WHAT IS BEING ASKED
Make an exact copy of the records, dropping all pictures.

RECORD EXTRACTS
>>>

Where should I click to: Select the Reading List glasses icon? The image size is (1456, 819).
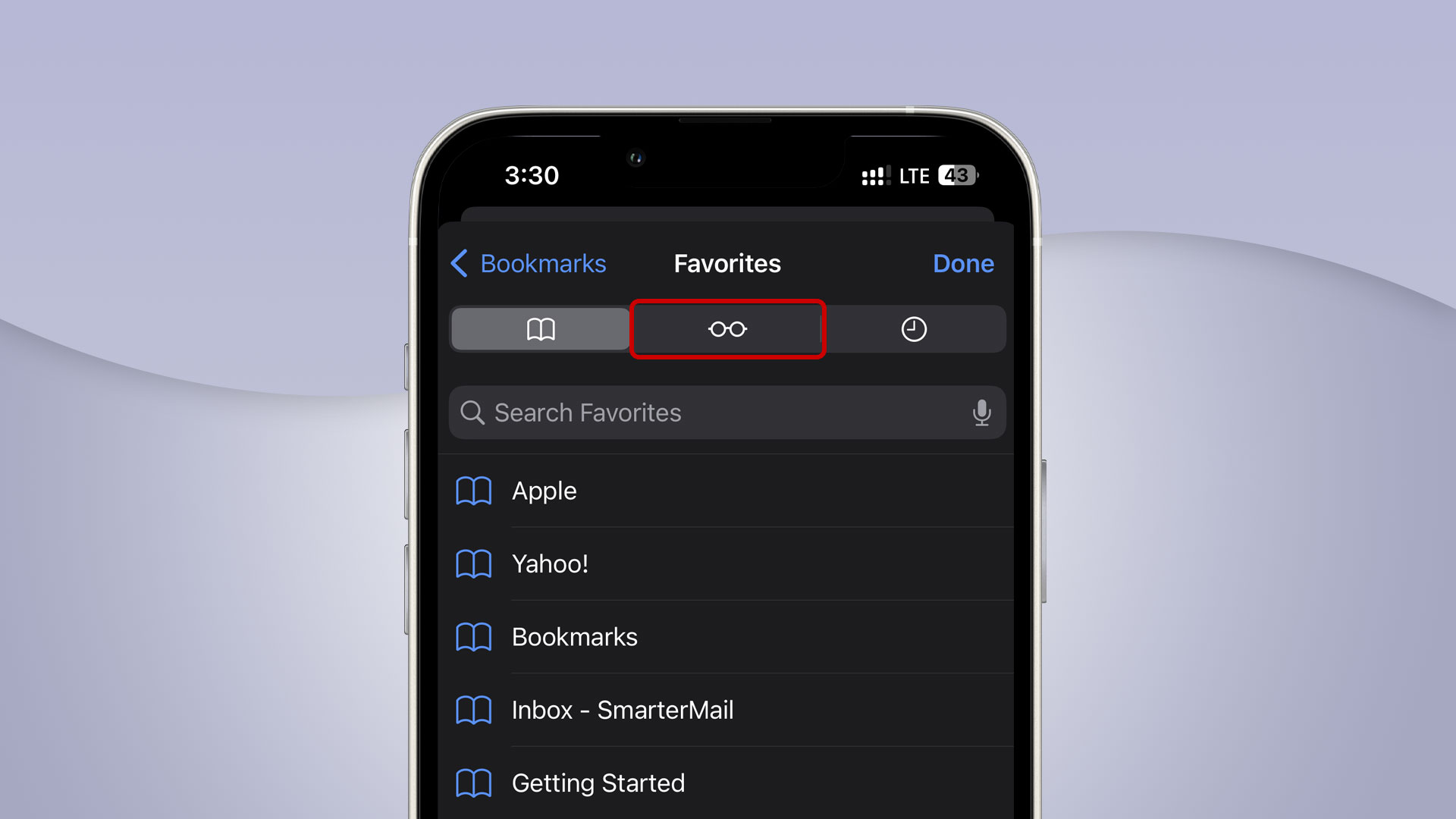727,329

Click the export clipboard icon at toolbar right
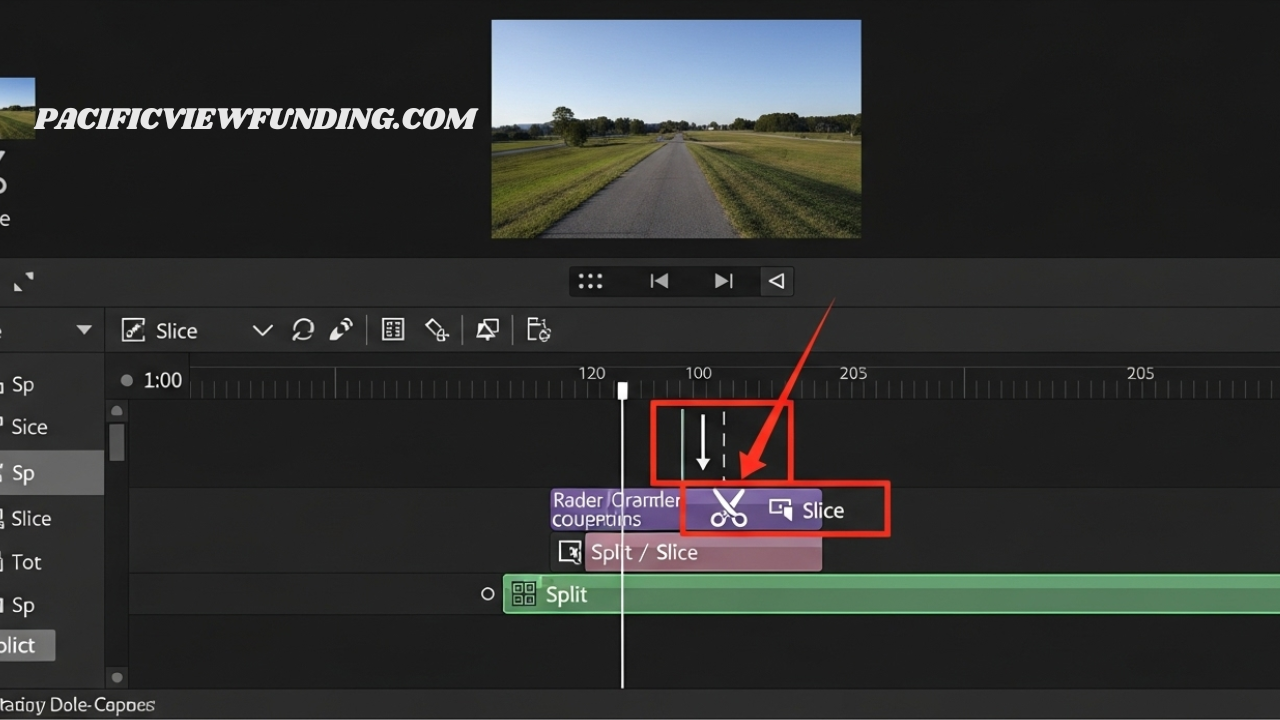(x=538, y=330)
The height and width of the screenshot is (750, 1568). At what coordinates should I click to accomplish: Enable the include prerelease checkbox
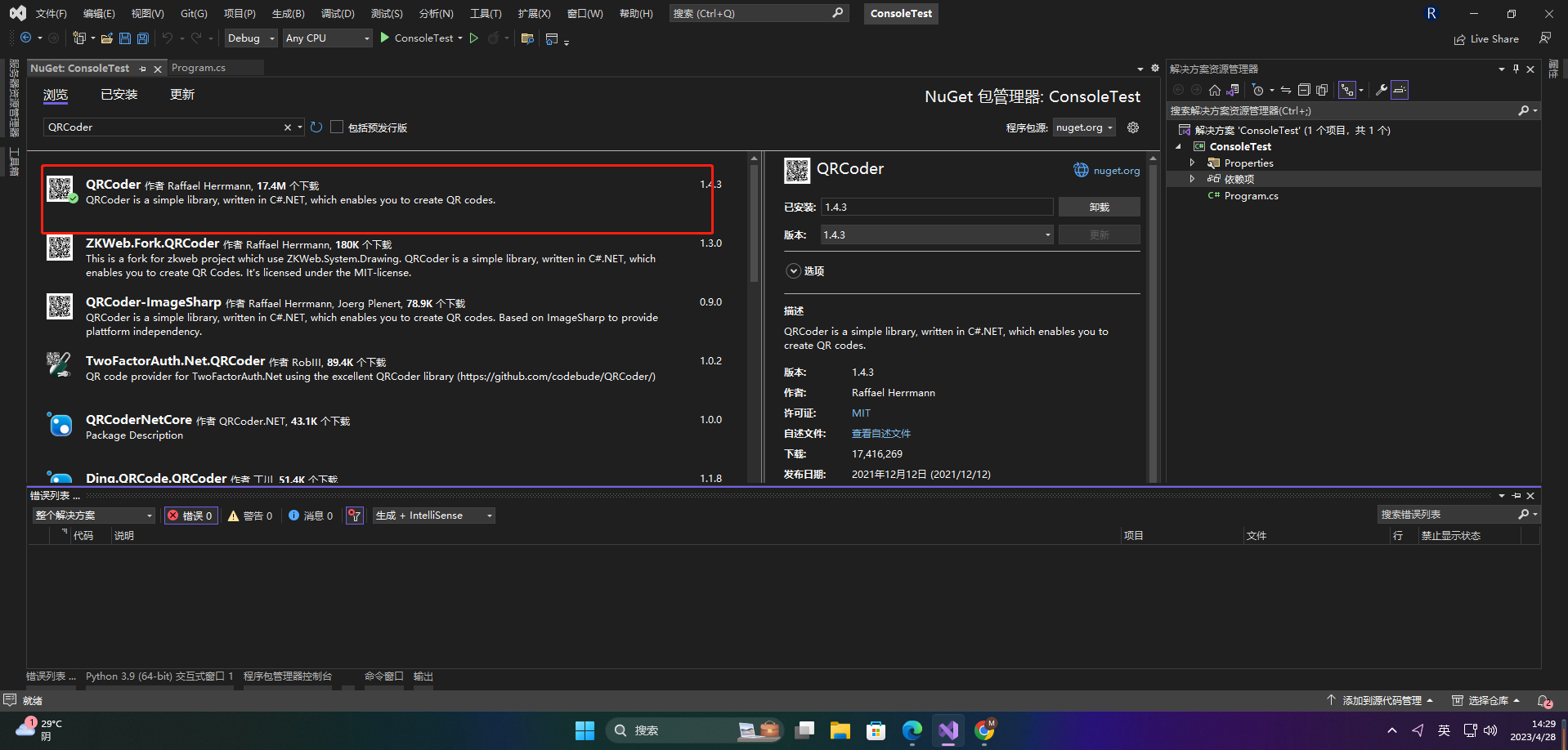point(337,127)
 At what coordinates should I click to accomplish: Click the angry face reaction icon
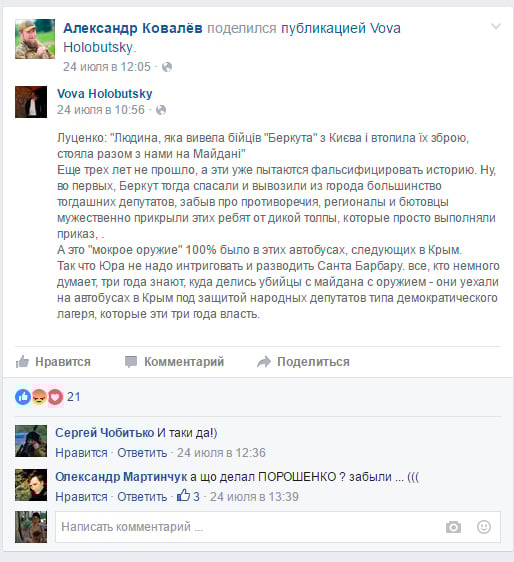[39, 397]
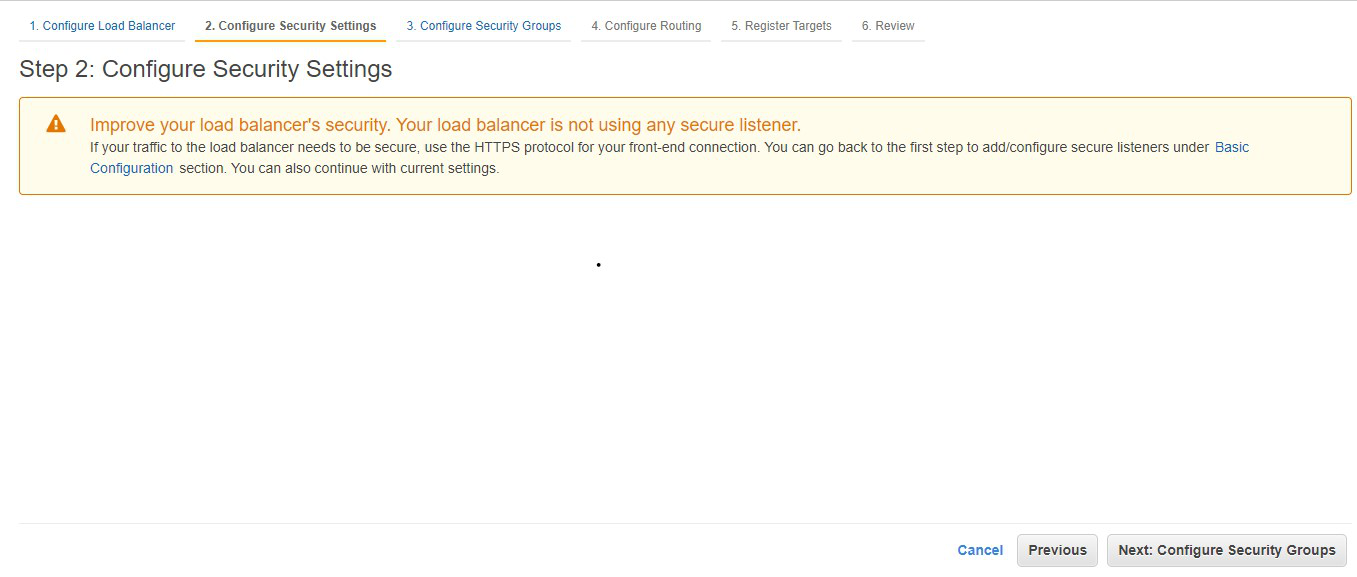The image size is (1357, 577).
Task: Click the Step 2 page heading
Action: pyautogui.click(x=206, y=69)
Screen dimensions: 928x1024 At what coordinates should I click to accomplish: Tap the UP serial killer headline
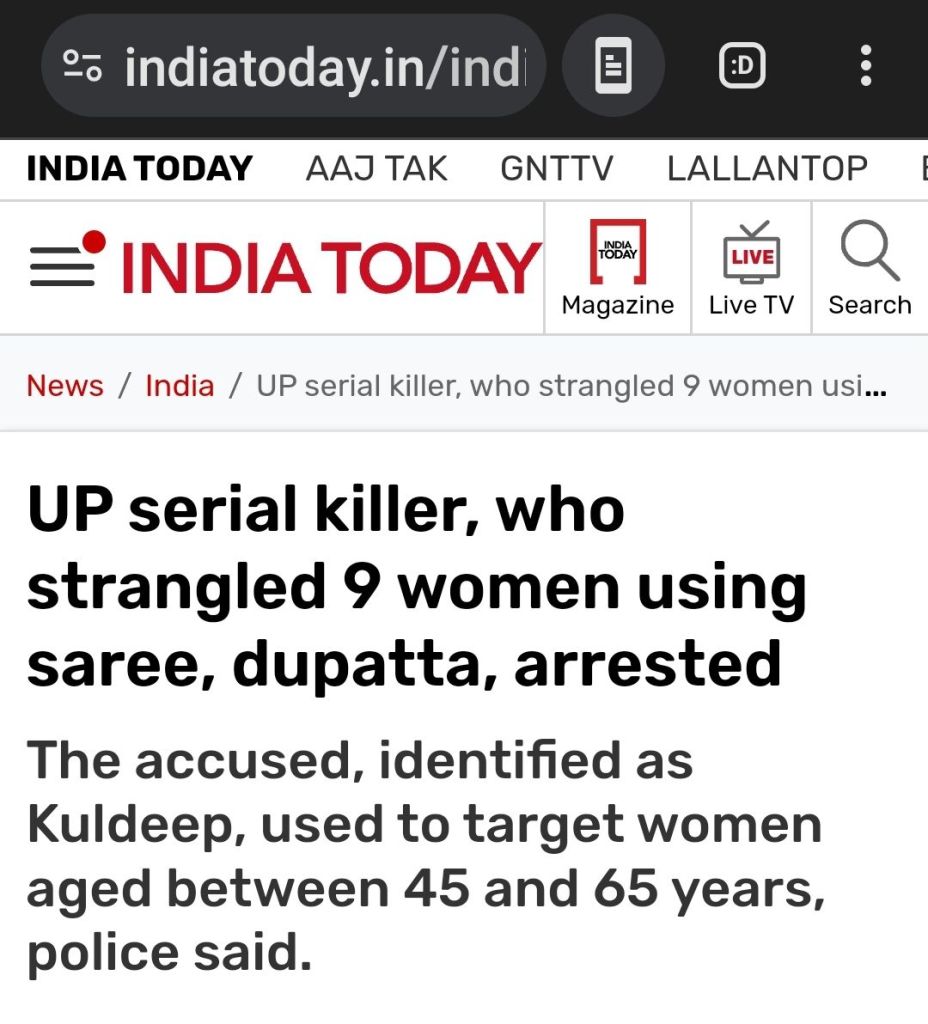(x=416, y=586)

<<<

THE ANSWER
Where should I click to: Select the Reading List glasses icon? The image size is (1456, 819).
727,329

Click the export clipboard icon at toolbar right
(x=538, y=330)
The height and width of the screenshot is (750, 1568). At what coordinates should I click to accomplish: Enable the include prerelease checkbox
point(337,127)
 At what coordinates should I click to accomplish: Click the angry face reaction icon
[39, 397]
The image size is (1357, 577).
Task: Click the Step 2 page heading
Action: pyautogui.click(x=206, y=69)
Screen dimensions: 928x1024 At what coordinates should I click to accomplish: Tap the UP serial killer headline
(x=416, y=586)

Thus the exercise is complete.